* Your objective: Would you return, word for word, the lines running from the one with "Viewport: 298px width, 1568px height." to the final line of the listing below, pictures omitted?

* Dataset records:
--------------------

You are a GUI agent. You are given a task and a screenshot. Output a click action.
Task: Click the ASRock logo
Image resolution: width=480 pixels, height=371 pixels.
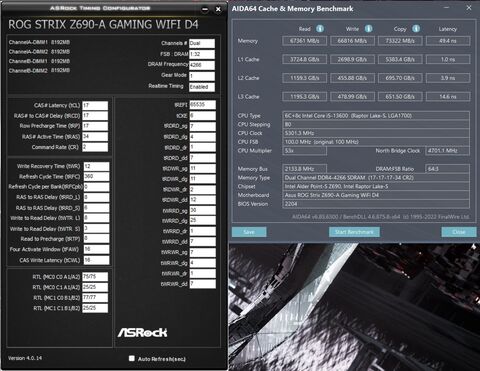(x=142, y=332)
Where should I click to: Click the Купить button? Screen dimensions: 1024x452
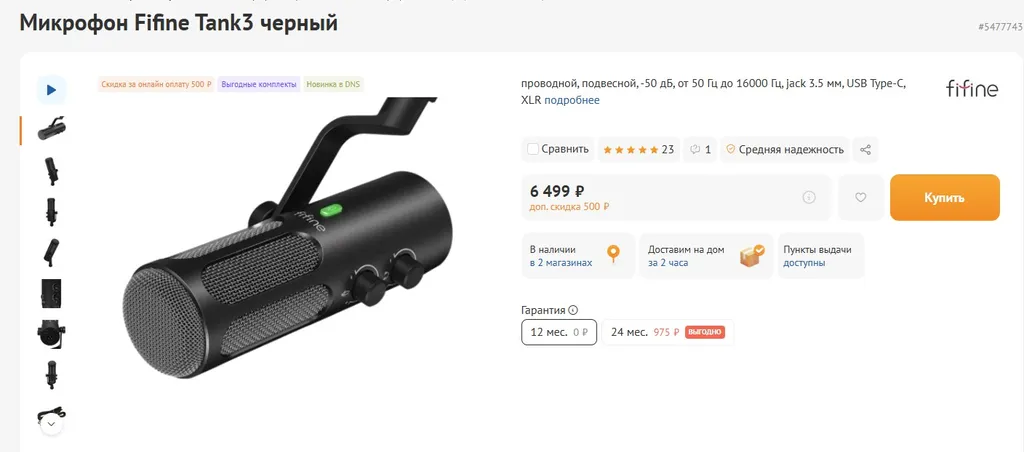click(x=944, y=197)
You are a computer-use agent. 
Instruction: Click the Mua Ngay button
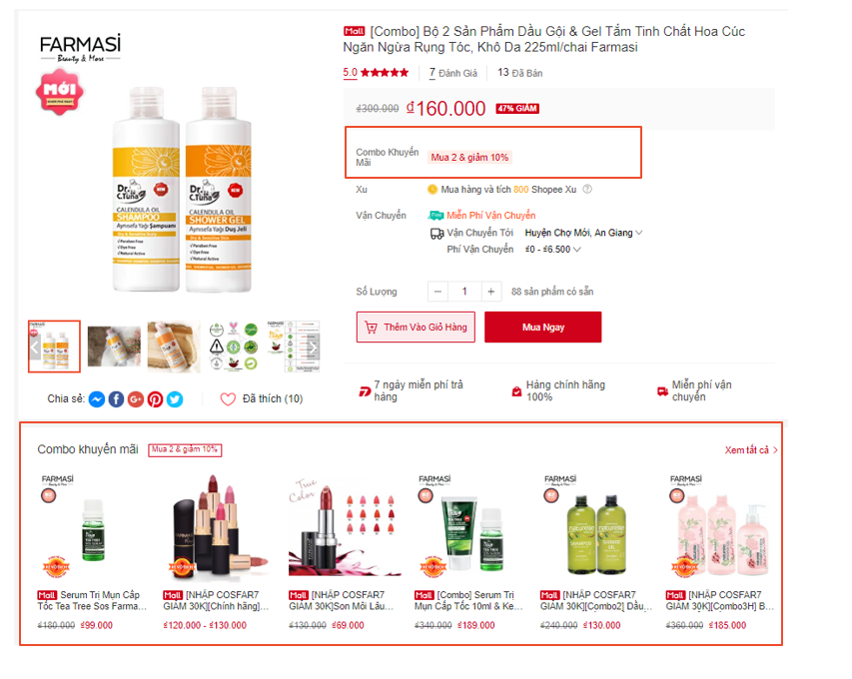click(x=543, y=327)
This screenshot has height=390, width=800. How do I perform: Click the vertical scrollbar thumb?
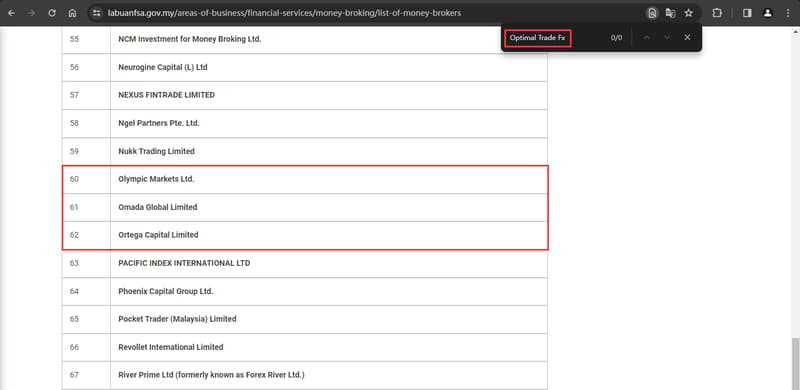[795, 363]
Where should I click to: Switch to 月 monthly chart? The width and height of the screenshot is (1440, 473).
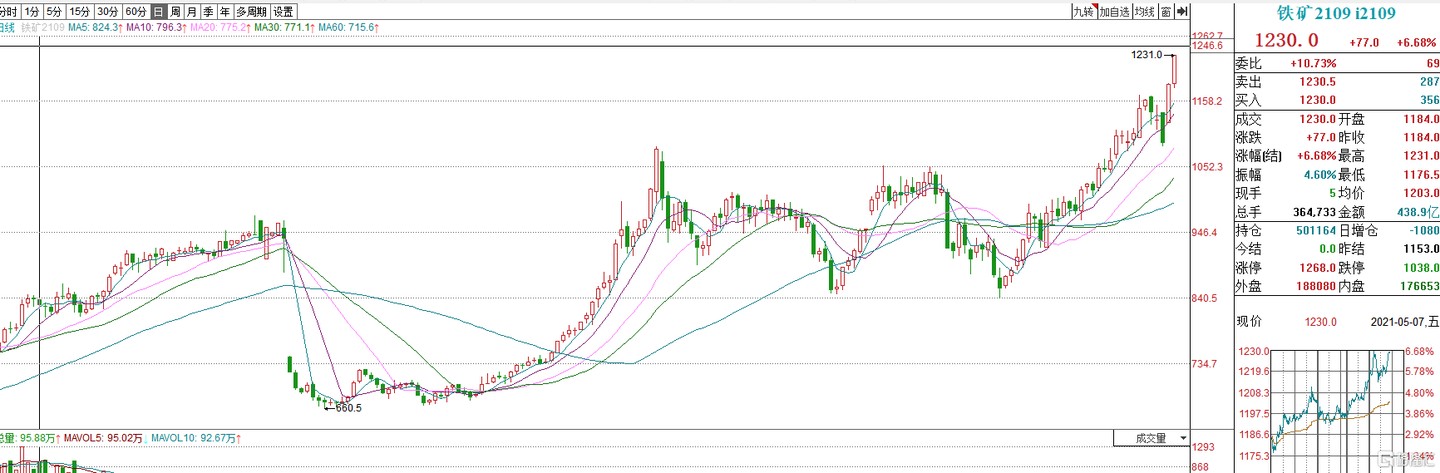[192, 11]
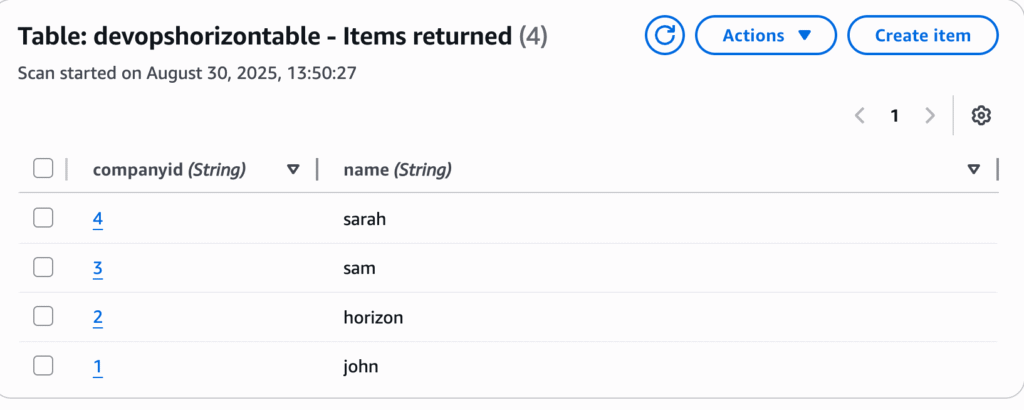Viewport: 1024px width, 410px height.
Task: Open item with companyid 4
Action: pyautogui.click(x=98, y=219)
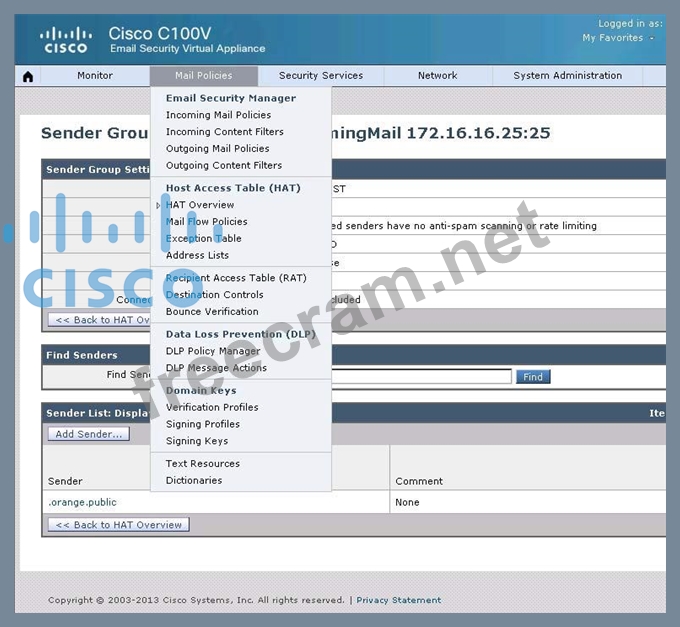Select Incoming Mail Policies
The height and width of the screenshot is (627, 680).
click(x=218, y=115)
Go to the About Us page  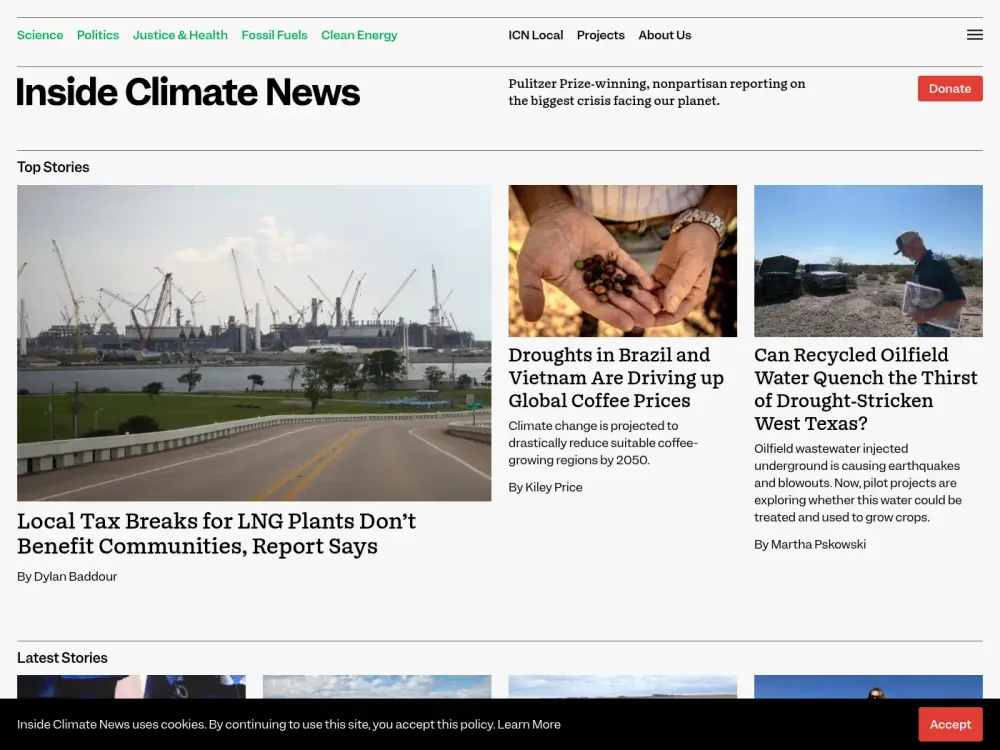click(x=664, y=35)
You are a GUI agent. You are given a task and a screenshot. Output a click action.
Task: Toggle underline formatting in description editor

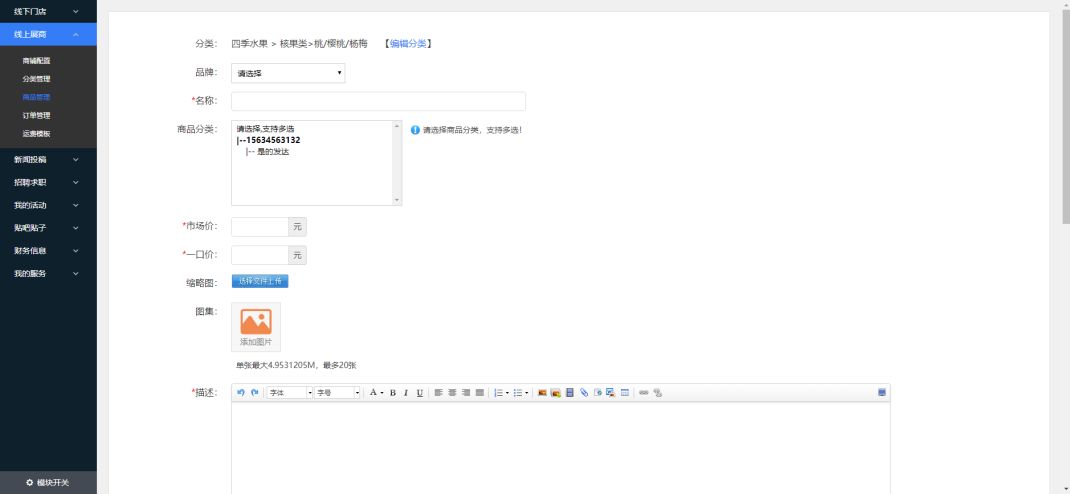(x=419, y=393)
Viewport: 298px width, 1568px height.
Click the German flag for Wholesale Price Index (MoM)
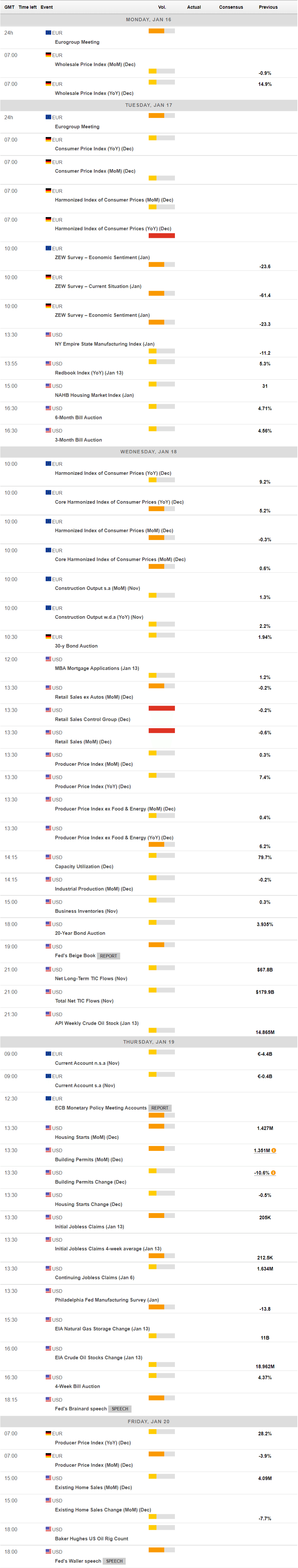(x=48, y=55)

--------------------

* Your response:
Viewport: 298px width, 1568px height.
Click the German flag for Wholesale Price Index (MoM)
(x=48, y=55)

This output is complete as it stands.